Required task 1 →
In the Twitter streaming tutorial, why does the Medium code have to be adapted before it can be used?
Required task 2 →
Do these statements agree with the Twitter streaming tutorial? (a) The demonstration channels the tweets through Kafka. (b) Incoming tweets arrive in JSON format. (c) Tweets can be filtered by only one tracking criterion.

Selected passage →
══════════

# Twitter Structured Streaming Example

For this first example we are going to be going over an article and code provided by Nabarun Chakraborti on Medium. While much of the detail he provided was useful, he was running in Databricks so we will need to adapt it to be able to run in a Jupyter Notebook or actually other Python IDE. I had to make just a few adjustments to the structure of the process that I wanted to go through with you all becuase it'll be foundational to learning how to use this really useful feature. So let's dig in!

### Goal
From live tweet feeds get the count of different hashtag values based on specific topic we are interested in.

**Code Source:** https://ch-nabarun.medium.com/easy-to-play-with-twitter-data-using-spark-structured-streaming-76fe86f1f81c

### Pre Requisits

1. **Twitter Developer Account** (get the authentication keys):
    - Login to your developer account : https://developer.twitter.com/en/apps
    - Click on ‘create app’, provide a name
    - Now, regenerate API keys and auth token keys. We are going to use these keys in our code to connect with twitter and get the live feeds.
    - Copy all 4 token keys as mentioned above: access_token, access_secret_token, consumer_key and consumer_secret_key
        - *Note: consumer_key and consumer_secret_key are like username and access_token and access_secret_token are like password.*
        
2. **pip installs** (go to your command prompt and type "pip install _____" where the ____ are the items listed below
    - tweepy
    
### Coding concept
In this example, we will have one python code file (Tweet_Listener_class.py) which will create a socket for us to use which relies on those 4 authentication keys we created. That code creates the connection with twitter, extracts the feed and channelizes them using Socket or Kafka. For demonstration I’ve used Socket but we can also use Kafka to publish and consume. *If you are willing to use Kafka then you need to install required packages, and start zookeeper service followed by Kafka server.*

In the next phase of the flow, the Spark Structured Streaming program will receive the live feeds from the socket or Kafka and then perform required transformations. Finally we will write those transformed data into memory and run our required analysis on top of it.

### Program Flow
There will be two different steps to this process.
1. Tweet_Listener.py (python programming in command line)
    - This creates a socket for us that we then can connect our jupyter notebook to
2. StreamingTweetData (Spark Structured Streaming in Jupyter)
    - Then we connect to our socket (defined by the host and port number) and read the data off of that

##### Purpose of Tweets_Listener class
1. Import all necessary libraries to create connection with Twitter, read the tweet and keep it available for streaming.
2. Read the incoming tweet JSON file (The inflow tweets are in JSON format).
3. Retrieve only the actual tweet message and sent it to the client socket.
4. Define the host and port. Initialize the socket object and bind host and port together.
5. Establish the connection with Client.
6. Use the authentication keys (access_token, access_secret_token, consumer_key and consumer_secret_key) to get the live stream data.
7. Filter tweets which contains a specific subjects. In my example I searched tweets related to ‘corona’. We can pass multiple tracking criteria.

══════════

Data shown →
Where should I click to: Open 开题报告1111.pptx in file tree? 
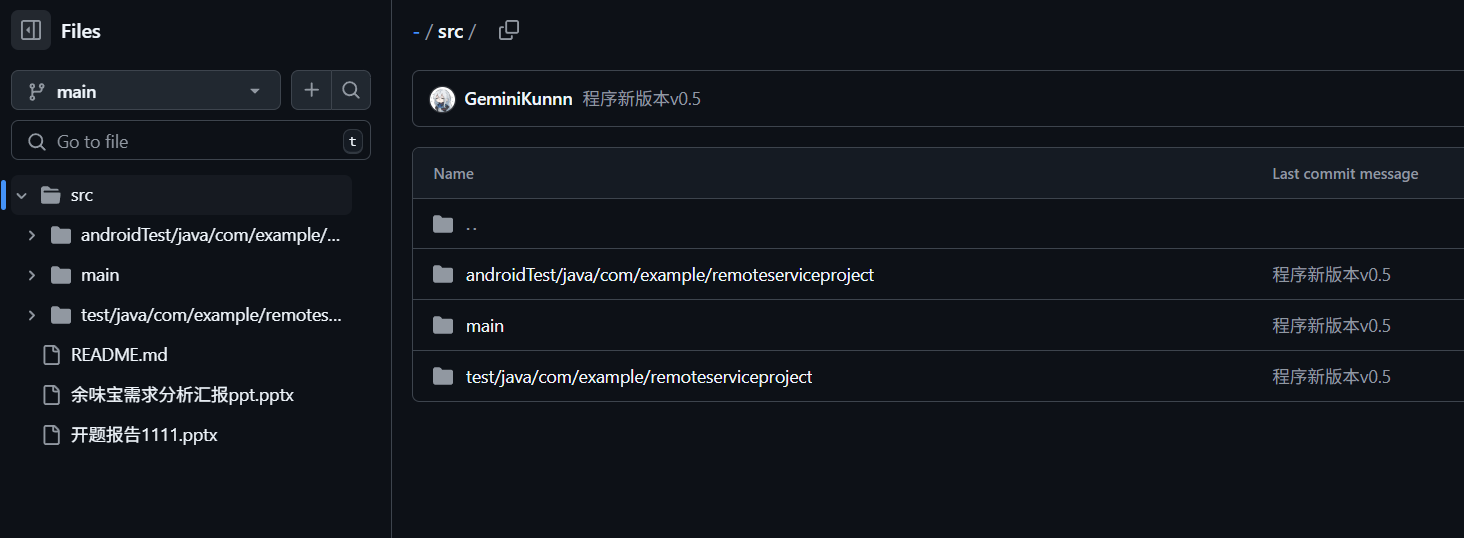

══════════

Written reply 1 →
The original code ran in Databricks, so it has to be adapted to run in a Jupyter Notebook or another Python IDE.

Written reply 2 →
(a) No: "For demonstration I’ve used Socket but we can also use Kafka to publish and consume."
(b) Yes: "The inflow tweets are in JSON format"
(c) No: "We can pass multiple tracking criteria."